Dataset excerpts START
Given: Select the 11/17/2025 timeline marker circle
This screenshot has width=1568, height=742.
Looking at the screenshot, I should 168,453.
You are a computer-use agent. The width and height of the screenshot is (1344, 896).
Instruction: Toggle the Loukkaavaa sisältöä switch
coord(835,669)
Dataset excerpts END
Dataset excerpts START
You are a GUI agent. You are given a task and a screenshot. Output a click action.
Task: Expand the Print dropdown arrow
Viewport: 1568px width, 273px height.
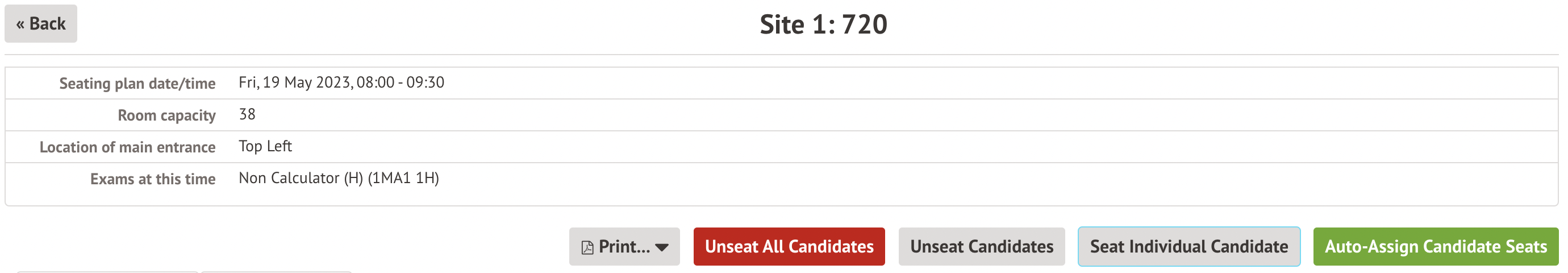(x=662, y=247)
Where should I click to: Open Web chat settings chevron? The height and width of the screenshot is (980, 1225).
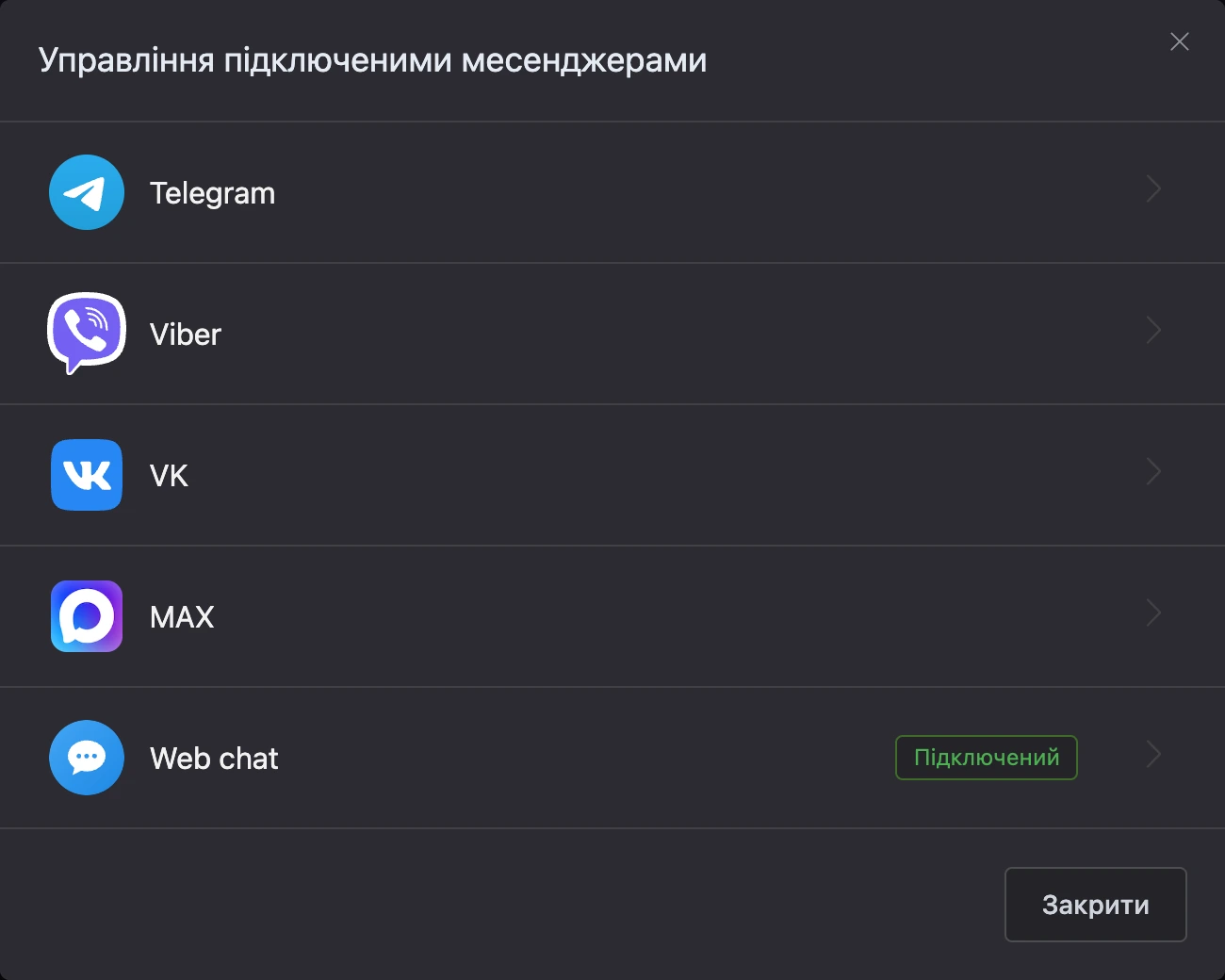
Dataset excerpts END
Dataset excerpts START
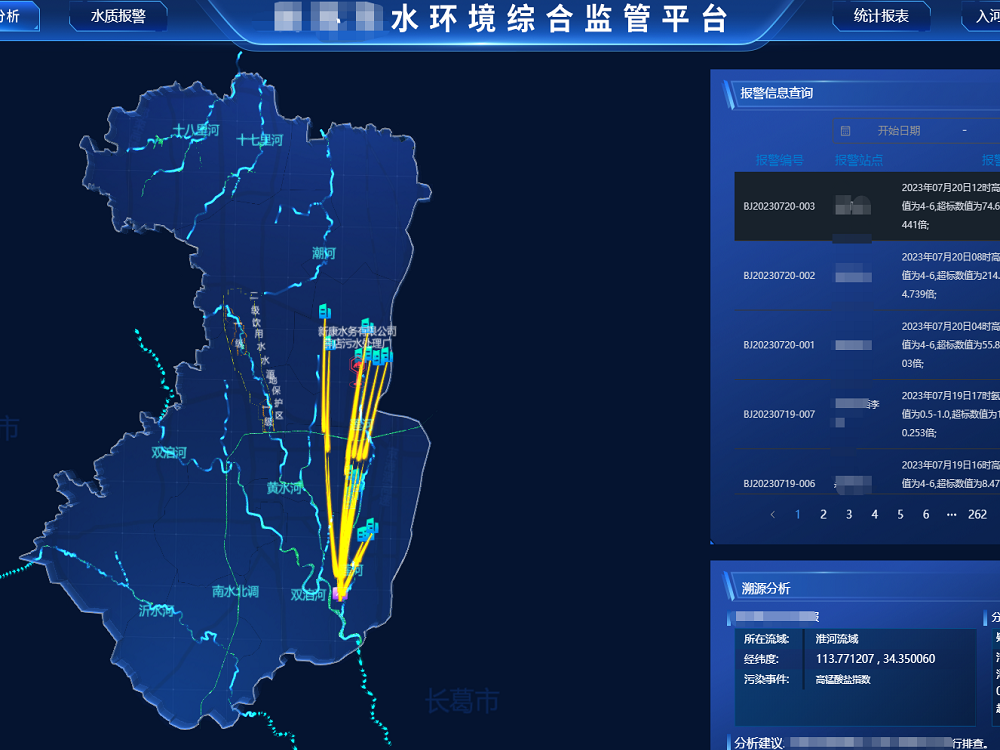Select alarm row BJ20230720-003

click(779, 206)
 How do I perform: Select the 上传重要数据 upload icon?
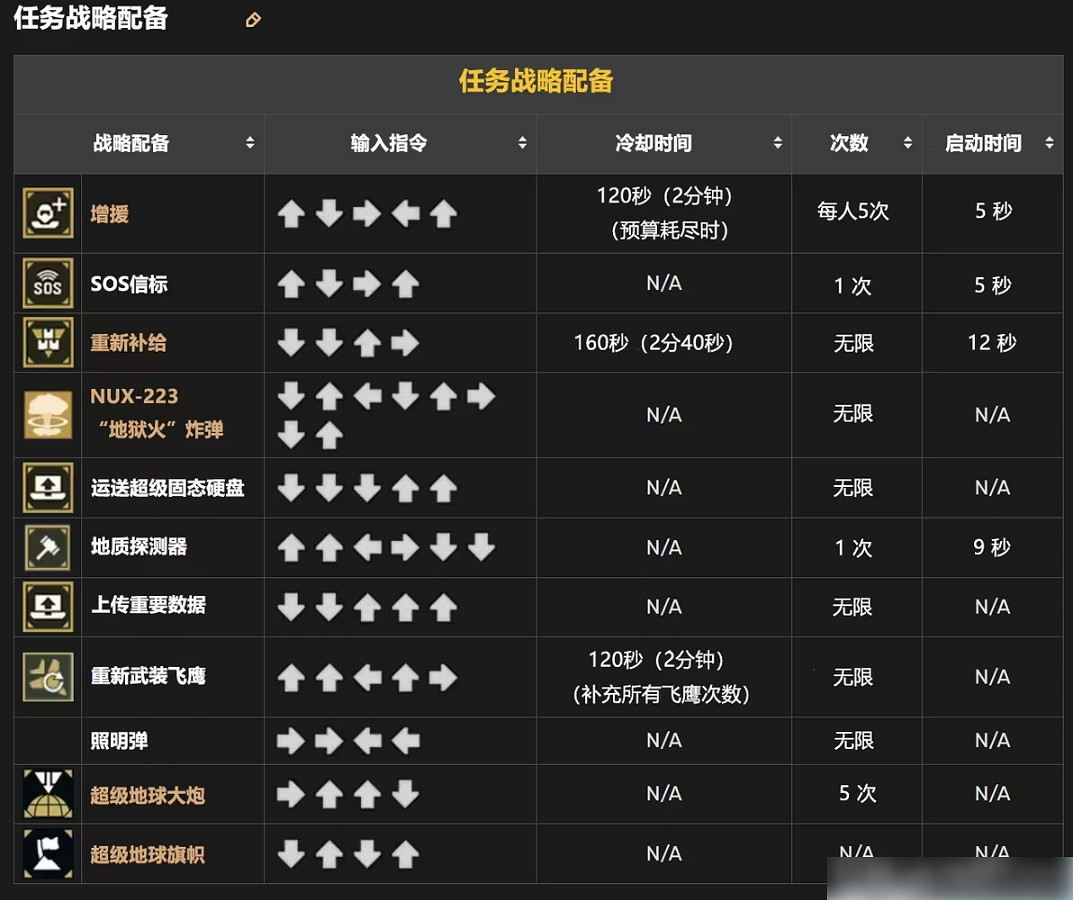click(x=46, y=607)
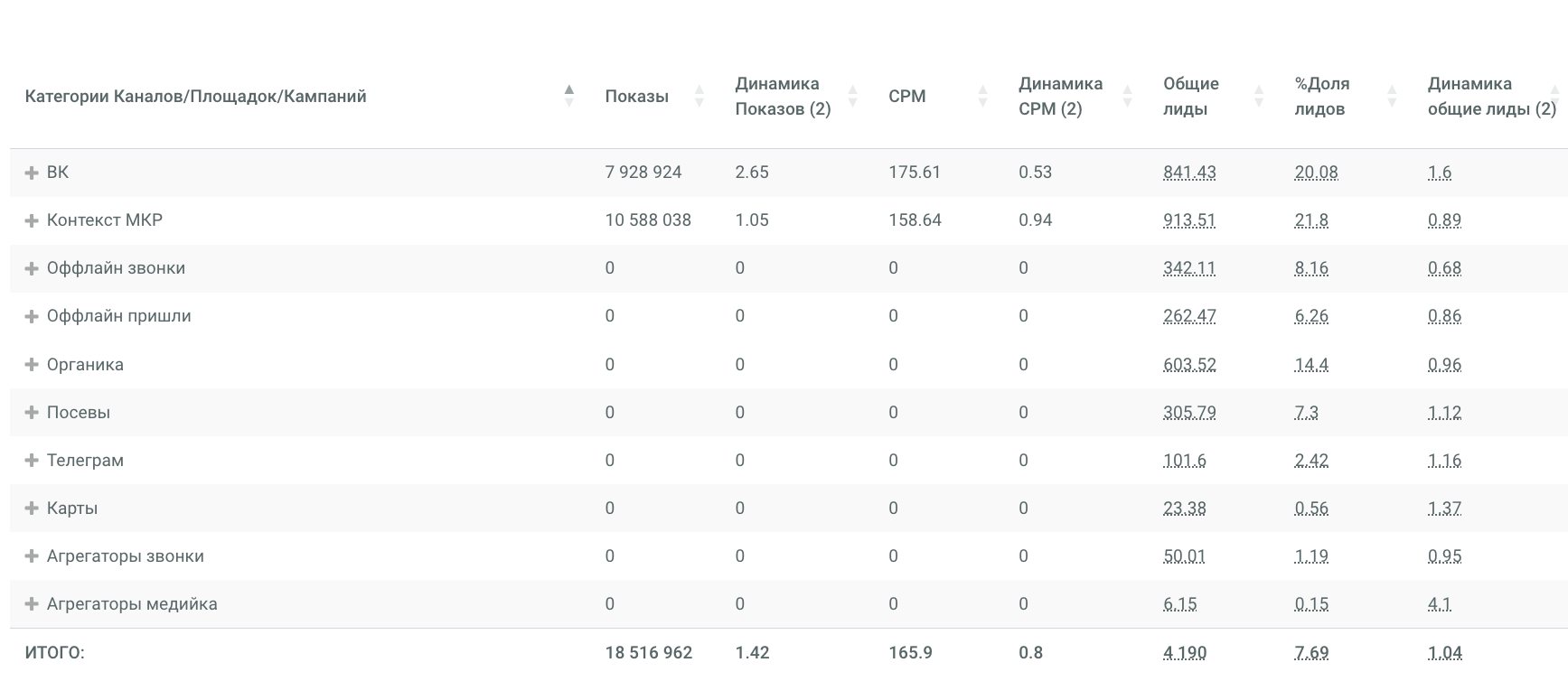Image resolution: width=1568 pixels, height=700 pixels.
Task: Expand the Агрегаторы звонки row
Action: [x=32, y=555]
Dataset excerpts END
--- Directions for this task ---
Answer with a number alone: how many lines of the records contain the string "agent"?

--- Answer area ---
2